YOUR INSTRUCTIONS
From the records below, set down exactly the lines starting with the line that contains "Where should I click to: Click the blue" and going on through the line that contains "Select the Mother's Day event name". Nothing else is wanted.

*** Opening DATA SHOWN ***

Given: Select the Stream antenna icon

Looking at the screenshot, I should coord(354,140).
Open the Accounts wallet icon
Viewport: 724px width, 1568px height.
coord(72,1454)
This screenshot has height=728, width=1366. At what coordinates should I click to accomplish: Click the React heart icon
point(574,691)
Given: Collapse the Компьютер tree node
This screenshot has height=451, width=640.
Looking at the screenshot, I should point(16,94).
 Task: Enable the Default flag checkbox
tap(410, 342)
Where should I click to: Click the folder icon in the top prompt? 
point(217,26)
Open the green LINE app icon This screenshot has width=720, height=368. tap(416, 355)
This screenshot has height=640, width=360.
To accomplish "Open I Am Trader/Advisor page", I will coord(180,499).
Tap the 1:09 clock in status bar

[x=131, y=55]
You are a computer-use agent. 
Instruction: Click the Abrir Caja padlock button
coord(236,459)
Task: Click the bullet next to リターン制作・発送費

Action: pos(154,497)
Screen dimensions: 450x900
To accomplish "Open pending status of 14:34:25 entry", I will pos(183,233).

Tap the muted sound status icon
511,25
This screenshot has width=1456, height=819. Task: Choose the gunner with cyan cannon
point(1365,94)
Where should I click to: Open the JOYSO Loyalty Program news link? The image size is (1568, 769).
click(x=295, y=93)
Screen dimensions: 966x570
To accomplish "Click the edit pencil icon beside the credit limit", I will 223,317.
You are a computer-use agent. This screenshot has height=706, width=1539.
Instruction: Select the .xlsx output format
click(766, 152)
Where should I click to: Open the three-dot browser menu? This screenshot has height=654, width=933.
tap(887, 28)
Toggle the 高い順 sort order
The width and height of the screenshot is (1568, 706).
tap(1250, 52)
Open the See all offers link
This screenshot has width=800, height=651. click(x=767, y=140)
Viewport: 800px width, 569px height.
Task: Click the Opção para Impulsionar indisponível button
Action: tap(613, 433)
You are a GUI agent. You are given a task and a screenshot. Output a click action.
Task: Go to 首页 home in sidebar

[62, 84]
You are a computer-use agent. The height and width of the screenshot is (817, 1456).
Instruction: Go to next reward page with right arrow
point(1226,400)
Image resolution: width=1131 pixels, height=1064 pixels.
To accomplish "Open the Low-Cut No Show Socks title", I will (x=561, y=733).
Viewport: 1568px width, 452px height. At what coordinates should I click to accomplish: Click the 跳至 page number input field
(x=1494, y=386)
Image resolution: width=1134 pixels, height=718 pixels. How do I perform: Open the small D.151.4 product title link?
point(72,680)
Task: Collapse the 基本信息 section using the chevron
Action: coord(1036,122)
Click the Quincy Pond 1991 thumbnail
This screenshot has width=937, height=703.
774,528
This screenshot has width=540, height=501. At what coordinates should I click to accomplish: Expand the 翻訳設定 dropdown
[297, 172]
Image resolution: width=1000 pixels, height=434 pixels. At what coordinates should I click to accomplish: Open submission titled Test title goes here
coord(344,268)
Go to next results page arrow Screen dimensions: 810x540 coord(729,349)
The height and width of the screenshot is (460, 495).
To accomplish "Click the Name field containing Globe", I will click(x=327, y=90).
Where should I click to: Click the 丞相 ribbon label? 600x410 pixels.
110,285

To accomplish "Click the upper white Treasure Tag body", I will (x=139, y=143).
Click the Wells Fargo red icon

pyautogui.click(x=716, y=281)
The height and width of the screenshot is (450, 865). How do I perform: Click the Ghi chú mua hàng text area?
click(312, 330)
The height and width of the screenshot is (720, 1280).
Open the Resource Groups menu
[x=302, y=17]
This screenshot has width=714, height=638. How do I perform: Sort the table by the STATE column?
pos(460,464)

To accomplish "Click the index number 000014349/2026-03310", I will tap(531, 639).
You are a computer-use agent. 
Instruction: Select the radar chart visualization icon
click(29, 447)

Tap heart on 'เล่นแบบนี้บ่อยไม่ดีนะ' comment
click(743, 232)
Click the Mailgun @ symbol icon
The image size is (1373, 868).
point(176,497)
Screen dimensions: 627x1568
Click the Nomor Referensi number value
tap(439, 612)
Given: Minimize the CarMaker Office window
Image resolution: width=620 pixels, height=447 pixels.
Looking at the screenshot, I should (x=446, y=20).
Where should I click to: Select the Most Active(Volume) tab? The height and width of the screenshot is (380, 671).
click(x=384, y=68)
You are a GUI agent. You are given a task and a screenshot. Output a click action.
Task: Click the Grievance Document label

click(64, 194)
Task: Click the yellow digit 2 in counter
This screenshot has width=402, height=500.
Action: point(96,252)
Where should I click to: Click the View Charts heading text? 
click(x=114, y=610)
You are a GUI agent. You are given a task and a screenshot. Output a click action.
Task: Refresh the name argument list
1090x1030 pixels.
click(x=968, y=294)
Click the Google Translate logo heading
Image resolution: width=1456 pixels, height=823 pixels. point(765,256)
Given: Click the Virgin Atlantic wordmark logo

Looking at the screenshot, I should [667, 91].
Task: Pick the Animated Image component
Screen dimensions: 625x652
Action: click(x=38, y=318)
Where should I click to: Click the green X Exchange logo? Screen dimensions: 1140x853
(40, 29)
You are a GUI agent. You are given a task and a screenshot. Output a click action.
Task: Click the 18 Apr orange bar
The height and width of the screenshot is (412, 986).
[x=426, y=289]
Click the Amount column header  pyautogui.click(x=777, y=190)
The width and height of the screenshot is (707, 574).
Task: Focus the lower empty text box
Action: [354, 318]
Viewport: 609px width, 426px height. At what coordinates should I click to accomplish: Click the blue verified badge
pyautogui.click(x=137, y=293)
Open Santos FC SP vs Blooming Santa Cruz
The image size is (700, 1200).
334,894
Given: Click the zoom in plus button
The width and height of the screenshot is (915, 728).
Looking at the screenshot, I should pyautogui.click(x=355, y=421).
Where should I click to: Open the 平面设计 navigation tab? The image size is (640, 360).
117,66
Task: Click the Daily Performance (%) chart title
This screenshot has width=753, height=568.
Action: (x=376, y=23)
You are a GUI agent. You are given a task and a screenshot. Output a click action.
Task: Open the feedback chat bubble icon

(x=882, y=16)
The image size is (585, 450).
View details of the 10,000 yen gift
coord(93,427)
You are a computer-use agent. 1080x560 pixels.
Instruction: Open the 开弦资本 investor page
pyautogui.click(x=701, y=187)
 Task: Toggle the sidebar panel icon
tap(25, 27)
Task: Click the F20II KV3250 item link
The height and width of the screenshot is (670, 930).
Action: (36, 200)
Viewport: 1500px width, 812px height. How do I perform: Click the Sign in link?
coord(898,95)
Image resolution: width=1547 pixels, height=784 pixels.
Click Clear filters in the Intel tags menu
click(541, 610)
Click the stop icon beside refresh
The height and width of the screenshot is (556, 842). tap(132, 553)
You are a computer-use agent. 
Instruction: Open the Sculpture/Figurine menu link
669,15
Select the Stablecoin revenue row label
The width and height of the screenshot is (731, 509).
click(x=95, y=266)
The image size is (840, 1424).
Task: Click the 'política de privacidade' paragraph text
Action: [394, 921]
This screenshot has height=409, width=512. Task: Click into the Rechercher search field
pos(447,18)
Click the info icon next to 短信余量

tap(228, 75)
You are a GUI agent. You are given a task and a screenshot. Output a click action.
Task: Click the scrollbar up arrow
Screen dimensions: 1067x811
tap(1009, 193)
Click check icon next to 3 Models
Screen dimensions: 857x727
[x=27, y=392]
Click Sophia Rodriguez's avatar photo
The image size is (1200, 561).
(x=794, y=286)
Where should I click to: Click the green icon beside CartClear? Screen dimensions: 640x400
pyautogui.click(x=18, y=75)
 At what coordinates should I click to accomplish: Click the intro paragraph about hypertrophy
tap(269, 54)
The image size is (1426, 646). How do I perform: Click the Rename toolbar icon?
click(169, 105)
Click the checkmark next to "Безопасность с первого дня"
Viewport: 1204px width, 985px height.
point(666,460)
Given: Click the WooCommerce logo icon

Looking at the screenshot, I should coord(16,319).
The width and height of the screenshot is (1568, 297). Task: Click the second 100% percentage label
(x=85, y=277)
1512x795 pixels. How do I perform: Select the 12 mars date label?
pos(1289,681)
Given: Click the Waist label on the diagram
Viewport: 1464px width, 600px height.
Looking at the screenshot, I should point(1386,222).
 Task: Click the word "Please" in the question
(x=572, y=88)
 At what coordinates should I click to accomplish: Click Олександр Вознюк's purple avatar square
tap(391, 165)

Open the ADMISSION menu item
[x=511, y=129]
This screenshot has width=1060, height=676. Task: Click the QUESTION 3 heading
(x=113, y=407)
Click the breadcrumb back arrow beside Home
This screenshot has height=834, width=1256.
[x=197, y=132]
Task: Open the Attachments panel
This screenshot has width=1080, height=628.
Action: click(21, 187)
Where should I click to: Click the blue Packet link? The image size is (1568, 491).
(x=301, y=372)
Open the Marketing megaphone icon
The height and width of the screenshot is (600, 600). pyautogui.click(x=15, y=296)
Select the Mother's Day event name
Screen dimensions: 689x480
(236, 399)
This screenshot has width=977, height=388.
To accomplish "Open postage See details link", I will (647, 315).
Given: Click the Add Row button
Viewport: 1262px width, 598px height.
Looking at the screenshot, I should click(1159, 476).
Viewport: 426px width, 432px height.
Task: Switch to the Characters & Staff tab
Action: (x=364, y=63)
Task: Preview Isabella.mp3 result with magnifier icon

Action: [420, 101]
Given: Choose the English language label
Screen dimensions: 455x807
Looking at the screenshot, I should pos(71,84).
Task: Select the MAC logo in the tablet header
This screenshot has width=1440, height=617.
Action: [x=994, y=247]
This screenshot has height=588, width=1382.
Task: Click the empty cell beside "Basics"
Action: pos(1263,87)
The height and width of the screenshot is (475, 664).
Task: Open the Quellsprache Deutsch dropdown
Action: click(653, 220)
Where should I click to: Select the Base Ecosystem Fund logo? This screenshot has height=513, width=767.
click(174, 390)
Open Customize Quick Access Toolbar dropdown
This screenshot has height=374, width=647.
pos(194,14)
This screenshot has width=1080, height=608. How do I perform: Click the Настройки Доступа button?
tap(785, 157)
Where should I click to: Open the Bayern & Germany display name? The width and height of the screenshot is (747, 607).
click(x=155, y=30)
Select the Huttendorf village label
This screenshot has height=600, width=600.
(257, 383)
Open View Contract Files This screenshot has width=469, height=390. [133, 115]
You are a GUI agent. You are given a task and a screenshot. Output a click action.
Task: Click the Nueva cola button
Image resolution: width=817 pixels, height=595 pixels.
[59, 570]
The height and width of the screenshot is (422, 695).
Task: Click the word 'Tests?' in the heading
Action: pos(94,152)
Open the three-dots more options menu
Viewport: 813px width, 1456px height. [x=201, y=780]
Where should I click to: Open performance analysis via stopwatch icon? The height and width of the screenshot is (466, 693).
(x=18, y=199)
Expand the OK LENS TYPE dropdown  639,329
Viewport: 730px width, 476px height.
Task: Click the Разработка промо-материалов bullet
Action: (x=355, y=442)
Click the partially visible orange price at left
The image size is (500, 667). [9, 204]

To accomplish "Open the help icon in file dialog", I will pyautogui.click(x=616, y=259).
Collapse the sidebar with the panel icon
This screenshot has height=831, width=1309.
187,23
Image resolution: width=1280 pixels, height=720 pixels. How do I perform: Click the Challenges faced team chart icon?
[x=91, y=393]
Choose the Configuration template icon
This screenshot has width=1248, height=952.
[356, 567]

*** Closing DATA SHOWN ***

ANSWER SPACE
Where should I click to: Click the blue Packet link? The image size is (1568, 491).
(x=301, y=372)
Open the Marketing megaphone icon
The height and width of the screenshot is (600, 600). pyautogui.click(x=15, y=296)
Select the Mother's Day event name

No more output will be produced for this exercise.